§ Exercises:
1. According to the line printer thread, where and when did the hacking community develop?
2. How would you render this sentence from the line printer thread in Spanish: "Thus, hacking means exploring the limits of what is possible, in a spirit of playful cleverness."?

§ Excerpt to read:
============================================================
An old-school shell hack on a line printer - Sir_Cmpwn
https://drewdevault.com/2019/10/30/Line-printer-shell-hack.html
======
kick
This is beautiful! Not enough tiny, pure hacks are done anymore.

[https://stallman.org/articles/on-
hacking.html](https://stallman.org/articles/on-hacking.html)

 _The hacking community developed at MIT and some other universities in the
1960s and 1970s. Hacking included a wide range of activities, from writing
software, to practical jokes, to exploring the roofs and tunnels of the MIT
campus. Other activities, performed far from MIT and far from computers, also
fit hackers ' idea of what hacking means: for instance, I think the
controversial 1950s "musical piece" by John Cage, 4'33" (_ __ _), is more of a
hack than a musical composition. The palindromic three-part piece written by
Guillaume de Machaut in the 1300s, "Ma Fin Est Mon Commencement", was also a
good hack, even better because it also sounds good as music. Puck appreciated
hack value._

 _It is hard to write a simple definition of something as varied as hacking,
but I think what these activities have in common is playfulness, cleverness,
and exploration. Thus, hacking means exploring the limits of what is possible,
in a spirit of playful cleverness. Activities that display playful cleverness
have "hack value"._
============================================================
§ Dataset excerpt:
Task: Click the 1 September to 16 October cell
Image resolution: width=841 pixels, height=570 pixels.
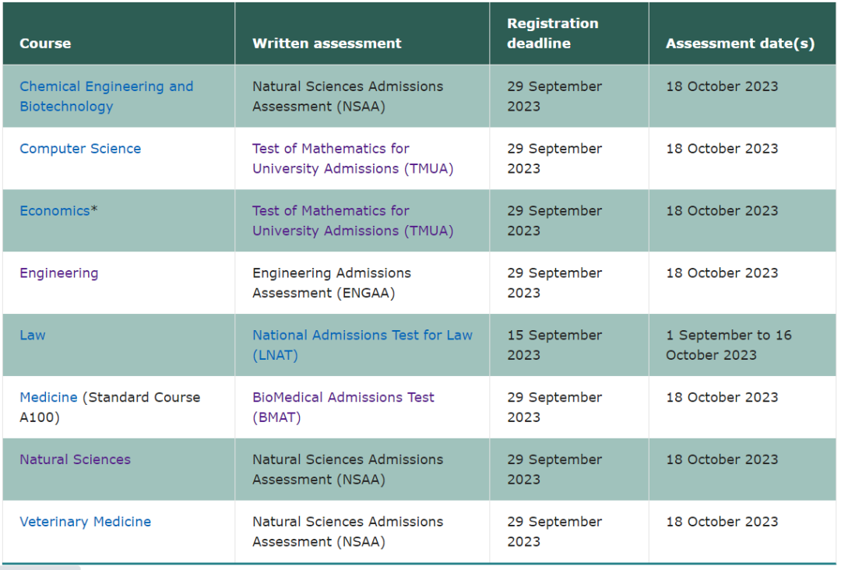Action: point(728,345)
============================================================
§ Solutions to the tasks:
1. At MIT and some other universities in the 1960s and 1970s.

2. Así, hackear significa explorar los límites de lo posible, con un espíritu de ingenio lúdico.